Last week’s move by nearby corn and soybean futures to the highest levels in nearly a decade was impressive by any measure.
New crop contracts also reached fresh highs, blowing through spring objectives I posted in mid-March, even challenging targets for summer gains suggested back then by price charts and my models of supply and demand.
But there were a few warning signs in the tea leaves as well. May and November soybeans along with July and December corn reversed lower April 27 after posting a new contract tops amid overbought conditions. Though corn stocks in position remained nil, squeezing shorts as May went into delivery, 66 lots of soybeans were registered Thursday and put out Friday and again on Monday. Old crop soybean contracts tried to bounce back Monday but failed again with more reversals.

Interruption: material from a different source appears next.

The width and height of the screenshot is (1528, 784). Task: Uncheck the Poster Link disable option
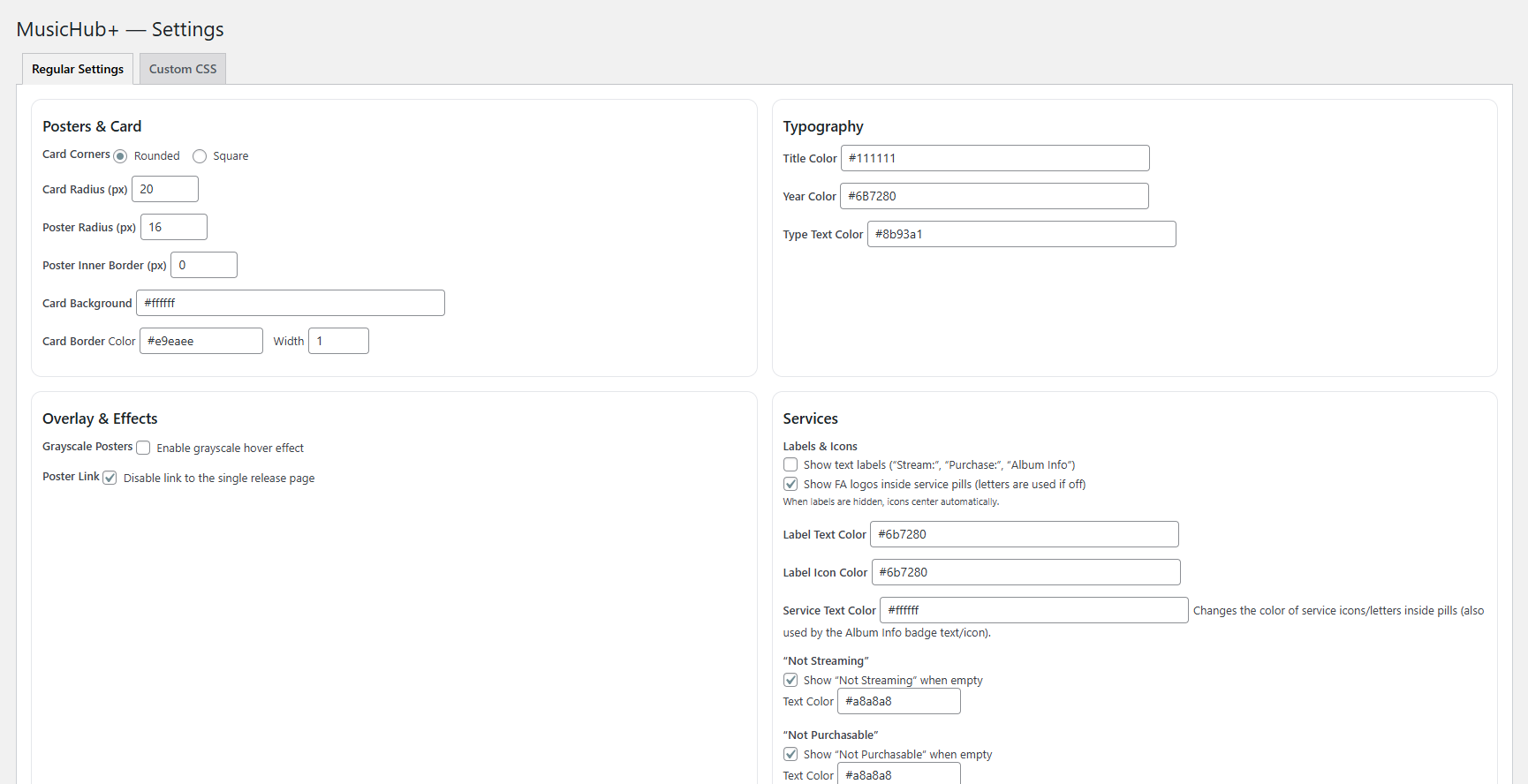(x=110, y=478)
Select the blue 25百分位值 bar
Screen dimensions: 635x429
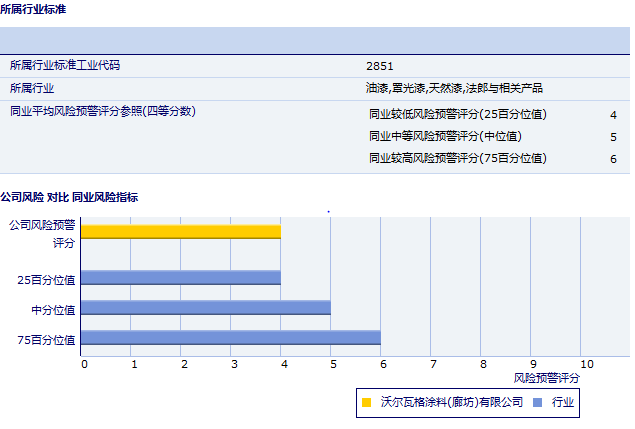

Is this it for the spring rally?
In the short term, the pace of planting and USDA’s upcoming May 12 World Agricultural Supply and Demand Estimates could determine whether this phase of the rally still has legs. After that comes a long growing season and the government’s next reports on acreage and stocks June 30.
While we wait, here are my current targets for both old and new crop.
Old crop corn: May corn hit $7.4625 on Friday’s first notice day surge, and advanced as far as $7.5825 Monday before reversing lower again. For perspective, one way I select target ranges is by converting average cash price projections into a futures projection, then extrapolating rallies based on probabilities. Normally, my selling ranges are one and two standard deviations above the mean, or average projected price. This covers 95% of the expected distribution for the crop. The top of that range is $6.38. Friday’s move took nearby corn above three standard deviations, or $7.04. Normally, only three days would be spent above that level, with four standard deviations at $7.68. July corn narrowed its discount to May, but stalled at $6.98 Monday after taking over the nearby position.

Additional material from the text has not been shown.